Echium candicans
Common Name: pride of Madeira 
Type: Broadleaf evergreen
Family: Boraginaceae
Native Range: Madeira
Zone: 9 to 11
Height: 5.00 to 6.00 feet
Spread: 6.00 to 10.00 feet
Bloom Time: May to August
Bloom Description: Bluish purple to white
Sun: Full sun
Water: Dry to medium
Maintenance: Medium
Suggested Use: Naturalize
Flower: Showy
Leaf: Evergreen
Attracts: Birds, Hummingbirds, Butterflies
Other: Winter Interest
Tolerate: Deer, Drought, Dry Soil


Best grown outdoors in moderately fertile, dry to medium moisture, well-drained soils in full sun. Tolerates temperatures to as low as 20-25 degrees F. Tolerates average soils. As a biennial, this plant will produce a basal clump of foliage the first year from which rise flowering spikes in the second year. It will easily remain in the landscape by self-seeding.

Noteworthy Characteristics

Echium candicans, commonly known as Pride of Madeira, is an evergreen, mounding, rapid-growing, biennial or short-lived perennial subshrub that typically matures to 5-6’ tall spreading to 6-10’ wide. It is endemic to the island of Madiera where it grows on rocky cliffs and terraces in the Central Mountain Massif at elevations ranging from 2,500’ to 4,600’. It is a shrubby spreading plant that has escaped cultivation and naturalized in a number of areas around the world where it has been introduced, including parts of southern California where it is now listed as an invasive plant in some locations. In the first year, each plant produces a basal rosette of prominently veined, narrow, lanceolate to elliptic, hairy gray-green leaves (each to 6-10” long). In the second year, woody, unbranched, spire-like flowering stalks rise above the foliage rosette to 20” tall, each stalk bearing from late spring through summer showy cylindrical terminal panicles (to 12” long) of small but abundant narrow bluish-purple to white flowers with protruding reddish stamens. Flowers give way to nutlets.
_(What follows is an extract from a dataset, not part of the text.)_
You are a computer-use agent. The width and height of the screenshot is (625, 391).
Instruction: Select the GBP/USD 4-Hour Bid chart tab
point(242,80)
E. fastuosum is a synonym.

Echium is the Greek name for this plant. It is derived from echis which means viper in reference to (a) the nutlet shape which resembles the head of a viper and (b) the ancient medicinal use of the plant root as a treatment for snakebite.

Specific epithet means shining or wooly white.


No known serious insect or disease problems. Slugs may appear on outdoor plants. Indoor plants are susceptible to spider mites and whiteflies.


Borders. Cottage gardens, wild gardens, slopes, hillsides, and informal naturalized areas.